3. WINWIN WinWin is a distributed system (implemented in C and Visual Basic) for the collaborative negotiation of requirements. WinWin uses Theory W - Make Everyone a Winner - as its negotiation model [8]. Developed at the USC Center for Software Engineering, WinWin has been applied to the WinWin negotiation process [9] using the WinWin2.0 negotiation tool for facilitating the negotiation of requirements for geographically and temporally distributed stakeholders. Stakeholders write their pre-requirements in the form of Win Conditions. Conflicts or concerns of the satisfaction of Win Conditions are raised as Issues that are addressed by Options. Options are considered and ultimately stakeholders propose Agreements to adopt Options and Issues which then become requirements. Through three years of use on customer based projects within USC's graduate level software engineering course (CS577), WinWin has proven useful, yet not devoid of concerns. The class projects are relatively small with between 6-18 Win Conditions and 4-7 stakeholders. We have noted that if the number of stakeholders or the number of win conditions is increased, the WinWin process tends to stall and agreements become difficult to achieve [9]. Utilizing the large amount of information captured through WinWin to create actual project requirements has also proven difficult.

4. DCPT

DCPT is a distributed client-server based system (implemented in Java) used in the collaborative prioritization of development items and risk reduction. Stakeholders assign each item a difficulty and importance (or a probability and loss) for which summary statistics are generated and used to place the items into priority bins that classify them into a relative prioritization. Figure 1 shows the snapshot of DCPT. DCPT has four basic panels. Top left and top right panels are item vote summaries. Each panel represents a particular item for which each stakeholders vote is plotted on the value-pair grid along with the initials of the stakeholder. The ellipse indicates the area of consensus between the votes for that item. The size and shape of this ellipse summarizes the degree and directions of disparity amongst the votes. A votes exact value-pair and rationale can be viewed simply by moving the mouse over the vote of interest. The line shows the linear least squares fit of the value-pairs. Two panels are shown for pair-wise comparison of the items. The bottom left panel is used for displaying the relative priorities according to the bin models. Bottom right panel is the result of the prioritization with respect to the bin model selected. An item is placed in the overlap column when the area of consensus of the item does not entirely within a bin area fall (there is a tolerance adjustment that we have set very high for the screenshot examples to avoid a cluttered display).

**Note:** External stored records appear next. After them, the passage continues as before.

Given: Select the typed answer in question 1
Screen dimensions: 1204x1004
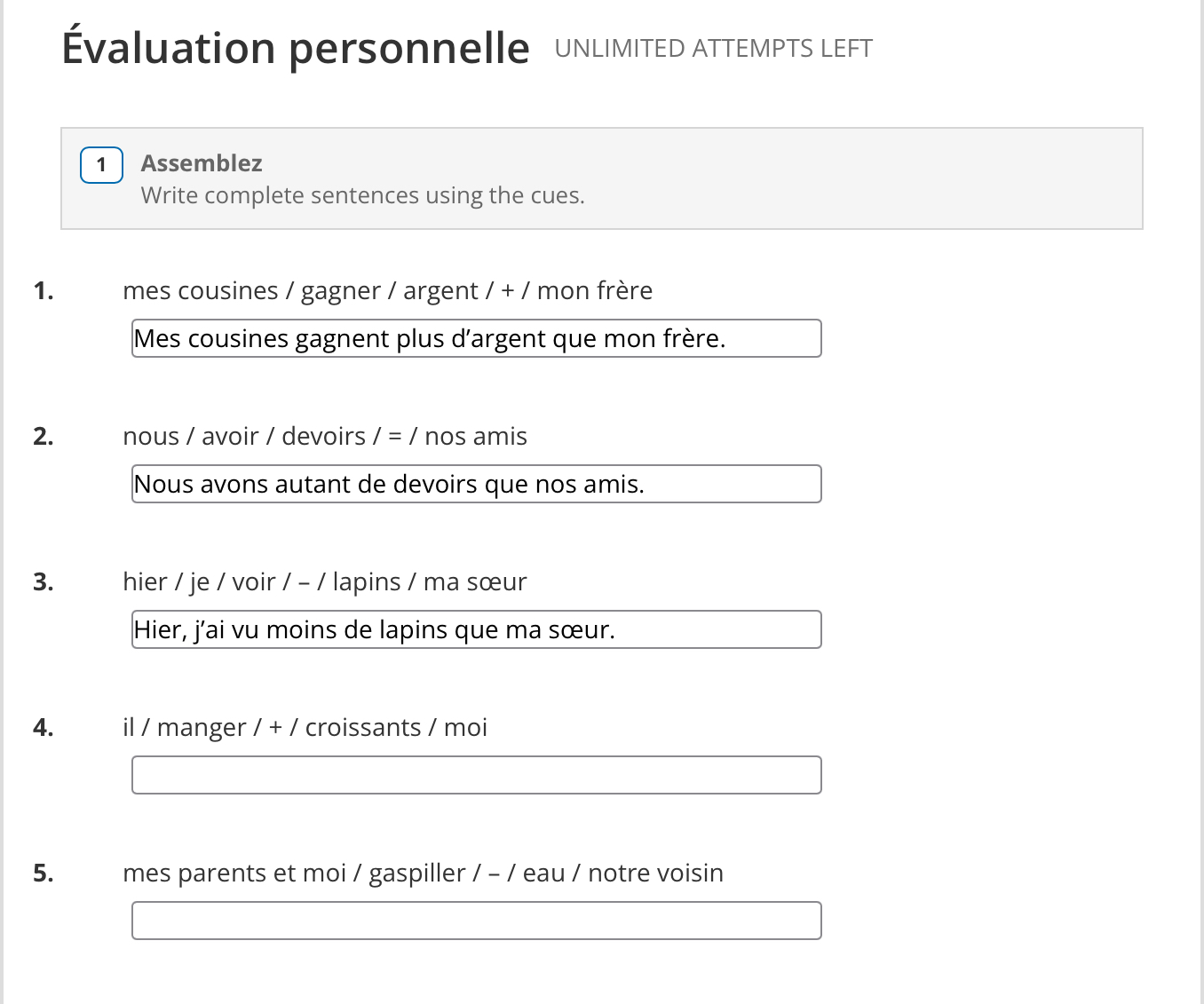Looking at the screenshot, I should (430, 338).
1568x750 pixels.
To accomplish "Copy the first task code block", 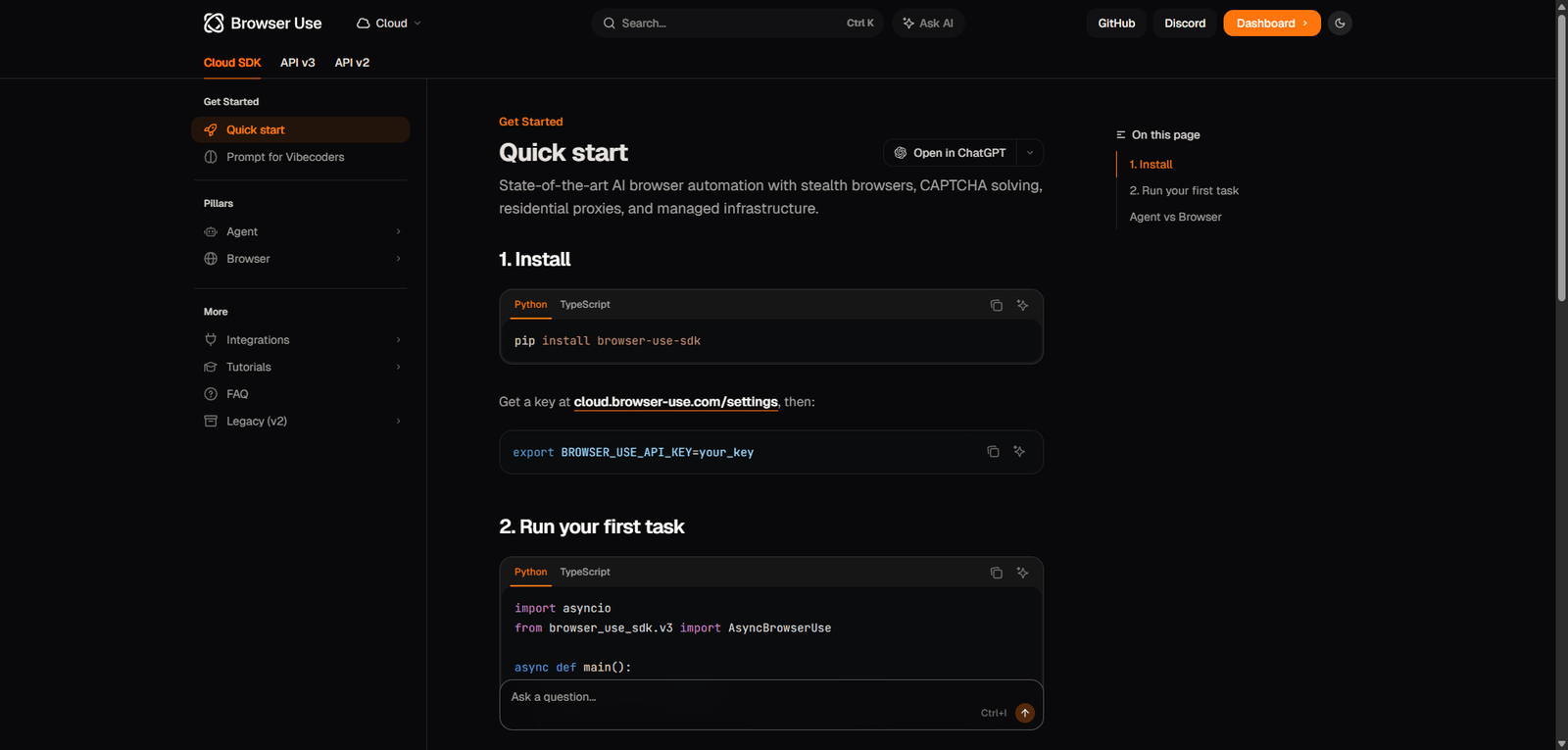I will pos(996,573).
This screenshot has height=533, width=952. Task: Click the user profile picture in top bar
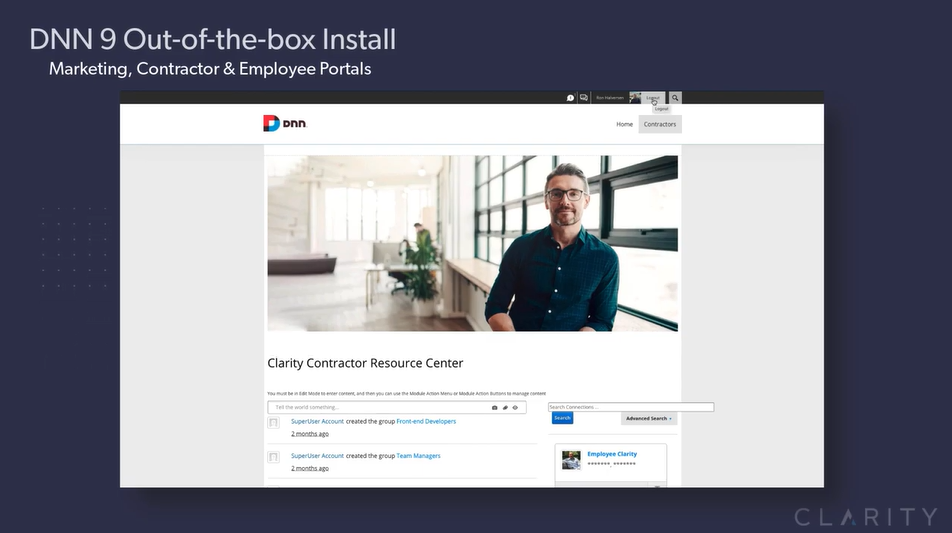coord(635,98)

Fig. 1. Distributed Collaboration Priorities Tool (DCPT) snapshot. The diagonal bin model is used indicating that item 1 is in bin I, items 2 and 3 in bin II, items 4, 5, and 6 in bin III.

5. PRIORITIZATION MODELS: VOTING AND BINS Prioritization within Software Engineering

The Webster’s dictionary defines priority as:

…superiority in rank, position, or privilege, …a

preferential rating; especially one that allocates

rights to goods and services usually in limited

supply, …something given or meriting attention

before competing alternatives.

Then prioritization is defined as “to list or rate (as projects or goals) in order of priority”. For the remainder of the paper we will use requirements as the items to be prioritized. Other software development items such as goals, win conditions and so forth could be substituted easily with only minor modifications. Within software engineering the definition of prioritization translates into choosing an ordered partition of the requirements with respect to the tradeoffs and constraints of the project. In spirit this is an application of the classic “divide, order, and conquer” paradigm. The goal is to minimize overall risk (through reduced complexity) by identifying classifications and an ordering that maximize satisfaction over all the stakeholders.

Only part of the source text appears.